Merck has signed a definitive agreement to acquire the chemical business of Mecaro Co. Ltd. (Mecaro), a Korea-based and publicly listed manufacturer of heater blocks and chemical precursors for semiconductors. The acquisition is part of the Level Up growth program of Merck’s Electronics business sector, which includes investments of significantly more than € 3 billion from 2021 to 2025 in innovation and capacities and focuses on four, mutually reinforcing key priorities: scale, technology, portfolio, as well as capabilities.
The chemical business of Mecaro comprises approximately 100 highly dedicated employees and primarily develops and produces precursors used in Thin Film deposition.
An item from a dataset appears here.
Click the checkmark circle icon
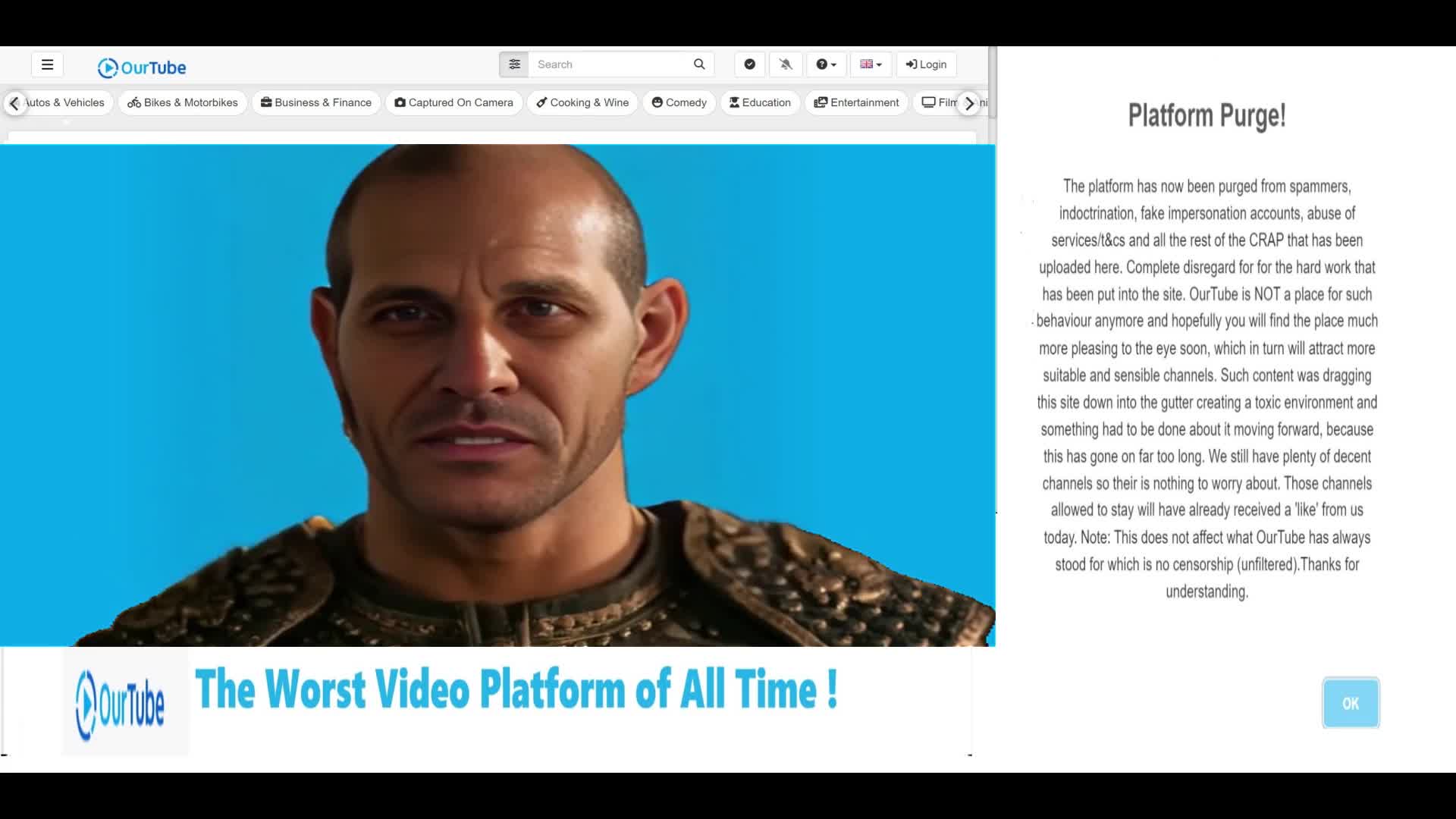1456x819 pixels. pyautogui.click(x=749, y=64)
“In acquiring this portion of Mecaro’s business, we will continue to expand a key segment of our Semiconductor Solutions portfolio. Simultaneously, we are building on our localization efforts and gaining a state-of-the art production facility in Eumseong and an R&D lab in Daejoen, both supporting our capacity expansion plans. These turnkey spaces will be one of the crucial elements in executing our Level Up investments in Korea,” said Kai Beckmann, Member of the Executive Board of Merck and CEO Electronics.
The acquisition of Mecaro’s chemical business is another milestone to accelerate innovation in Merck’s Semiconductor Solutions business unit, one of the company’s three growth engines (“Big 3”), through targeted smaller to medium-sized acquisitions with high impact.
“In Merck we have found a partner who not only shares the same values as Mecaro but also has the necessary scale to successfully drive this business to the next level, for the benefit of our customers and employees,” said JaeJung Lee, President and CEO of Mecaro Co. Ltd.
“The offering of Mecaro’s chemical business very nicely complements our broad Semiconductor Solutions portfolio. The combination of Mecaro’s Thin Films technology competences and our global footprint will provide our customers with an additional value add,” said Kai Beckmann.
The transaction consideration comprises an upfront cash payment of € 75 million, plus contingent milestone payments of up to € 35 million, totalling an aggregate transaction value of up to € 110 million. The transaction is expected to be closed in Q4 2022 and is subject to regulatory clearance as well as the satisfaction of other customary closing conditions.